Tricare runs as smooth today, Tough said, as any health benefit plan in the country, and "at least for the time period defined by these extensions that’s not going to change. Then who knows how this will unfold."
Tough said he was glad to read in Tricare’s letter back to GAO that the TMA, in taking corrective action, would look first at Aetna’s use of the former "high-level" TMA employee to prepare its bid.
"They could have elected not to," said Tough. So at Health Net, he said, that decision has "created a sense of optimism about the protest and the direction of where this could be headed." Tough said he’s "very confident" TMA will "do the right thing for the program and beneficiaries."
In Tough’s view, the right thing is to Health Net the contract.
"We believe that the conflict of interest, the appearance of impropriety, is a very serious matter," he said. "The competitive advantage, how do you clear it?" Tough asked rhetorically. "If you had access to proprietary information, how do you just claim that that didn’t exist anymore. That’s the challenge ... and why we think it’s such a serious issue."
Health Net has been involved in Tricare since its start in 1995 and before that with its predecessor, the CHAMPUS Reform Initiative. Architects of national health reform, Tough said, could use Tricare as a model for reform nationwide.
"Tricare, while uniquely built for the military, has so many possibilities as a platform for other things," he said. "It’s got a large base of beneficiaries [across] many different states. It’s got a single point of administration which keeps administrative costs low. It’s got network access and [varied] products [and] customer service dynamics. It’s got a lot of things that are pretty enticing" for those looking to reform health systems.

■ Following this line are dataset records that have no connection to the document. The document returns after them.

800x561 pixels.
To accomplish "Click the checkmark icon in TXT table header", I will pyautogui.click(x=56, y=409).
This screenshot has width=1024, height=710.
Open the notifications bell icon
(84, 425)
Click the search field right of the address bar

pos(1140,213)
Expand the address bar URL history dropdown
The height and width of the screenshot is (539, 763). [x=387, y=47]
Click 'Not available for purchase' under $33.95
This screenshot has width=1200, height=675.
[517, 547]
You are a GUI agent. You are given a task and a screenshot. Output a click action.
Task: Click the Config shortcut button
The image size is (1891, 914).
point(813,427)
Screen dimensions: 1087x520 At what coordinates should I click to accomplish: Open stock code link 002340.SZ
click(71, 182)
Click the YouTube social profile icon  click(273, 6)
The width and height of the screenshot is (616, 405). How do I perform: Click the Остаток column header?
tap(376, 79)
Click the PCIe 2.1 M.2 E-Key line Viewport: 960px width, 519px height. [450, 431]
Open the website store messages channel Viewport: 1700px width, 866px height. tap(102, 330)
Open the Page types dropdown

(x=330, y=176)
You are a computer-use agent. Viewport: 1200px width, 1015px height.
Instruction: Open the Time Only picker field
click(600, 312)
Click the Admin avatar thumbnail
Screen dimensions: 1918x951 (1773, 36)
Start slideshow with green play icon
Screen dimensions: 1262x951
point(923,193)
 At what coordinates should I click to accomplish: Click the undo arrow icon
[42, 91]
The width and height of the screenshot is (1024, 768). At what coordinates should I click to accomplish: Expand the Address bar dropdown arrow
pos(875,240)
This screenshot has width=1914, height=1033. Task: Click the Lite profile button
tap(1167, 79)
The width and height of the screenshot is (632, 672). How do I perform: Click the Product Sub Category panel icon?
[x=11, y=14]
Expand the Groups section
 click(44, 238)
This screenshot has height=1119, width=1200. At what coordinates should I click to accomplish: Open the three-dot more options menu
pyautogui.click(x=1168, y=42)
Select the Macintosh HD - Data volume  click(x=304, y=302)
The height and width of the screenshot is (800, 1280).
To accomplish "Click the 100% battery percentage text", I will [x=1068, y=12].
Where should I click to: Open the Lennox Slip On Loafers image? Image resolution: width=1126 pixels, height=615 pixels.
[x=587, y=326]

A worry for analysts is Tricare’s steadily rising costs. But Tough said much of that is due to the "ebb and flow" of deployments in wartime and how Tricare civilian provider networks "flex" to care for beneficiaries when personnel depart from military clinics and hospitals. That’s occurring now in North Region, Tough said, for the Haitian tragedy with personnel leaving Bethesda Naval Medical Center, Md., and the naval hospital in Norfolk, Va.
On that point, "Steve is absolutely on target," said his counterpart for the South Region, Humana Military’s president and CEO David J. Baker. "The beauty of these Tricare contracts is our ability to flex as evidenced by the fact that Tricare has flexed [for] troop commitments in theaters like Iraq and Afghanistan. That’s one of the real successes of the program."
Baker, a retired Air Force colonel and medical service corps officer, contrasted the flexibility of the system today to the enormous difficulty that beneficiaries faced trying to find civilian doctors to see them as CHAMPUS patients in the 1970s and 80s as appointments in local military medical facilities got scarce during "those kinds of contingencies."